Everyday life in Spain 1 – Urban Neighbours

Urban Spain

The guy who lives next door has a stinking cold. I know this because I can clearly hear his early morning sneezes from the other side of the wall. Last night I enjoyed his jazz collection, and I can occasionally make out what film he’s watching on his home cinema… thank god he put sound-proofing in last year, or, as one Spanish friend put it when describing how thin partition walls between neighbouring flats are in Spain, I’d be able to hear him fart…

Yes, the kind guy next door spent thousands of Euros having an extra layer of sound-absorbing wall put in on his side of the divide, so that we could live happily in relative isolation from each other… he is, of course, also not Spanish, because for the Spanish, living with the noise of the nieghbours – music, sneezes, farts and all – is just part of everyday life. The only exception to this rule is if you are lucky enough to find a building put up before 1923-ish, the approximate date when Spanish builders became cowboys, and apartment partition walls went from being several feet to just several inches wide.

Yet despite listening in on each others’ lives, neighbours in urban Spain hardly ever speak to each other. Neighbours are just people that happen to live in the same building as you, and though of course there are isolated cases of friendship – usually between the oldies or people with kids – it rarely goes further than that… with the important exception of the Spanish Olympic sport of complaining about the comunidad.

Definition time: The body of home owners or tenants in every block of flats/apartments in towns and cities around Spain, is called the comunidad. The comunidad is made up of the vecinos, neighbours, or those that occupy each flat, each of whom pay, wait for it, comunidad, a set monthly fee, around 100 euros in our case, for upkeep of the building and extras like central heating.

Confusing? Don’t worry, all you need to know is that the concept of comunidad, or shared responsibility for the building you live in, is what leads to the complaining, which in turn is the focus of most neighbourly interaction in urban Spain.

Central heating not working? Time for a good moan with a neighbour as you meet on the stairs. Porter not cleaning the foyer properly? Promised repairs to building electrics still haven’t started? Dodgy looking bloke moved in on the first floor? All provide an excellent excuse for a marathon complaining session with the woman from across the hall who, despite the obligatory passing ‘hellos’ and ‘goodbyes’, has completely ignored your existence for the last 12 months.

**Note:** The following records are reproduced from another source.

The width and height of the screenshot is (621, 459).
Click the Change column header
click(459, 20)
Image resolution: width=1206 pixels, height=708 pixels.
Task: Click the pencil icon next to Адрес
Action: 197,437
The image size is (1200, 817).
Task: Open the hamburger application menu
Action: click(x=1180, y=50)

So although I might not be painting a utopian picture of neighbourly love, where people pop round for sugar or stop by for a coffee, and despite the fact that most interaction comes down to moaning, I think the Spanish should be celebrated for their high levels of neighbourly tolerance. There are 100 apartments in our building, hundreds of people living on top of each other, and despite the early morning sneezes – which are kind of comforting in an other-humans-are-always-around kind of a way – we are all able to live almost as though we enjoyed a detached house experience of our very own.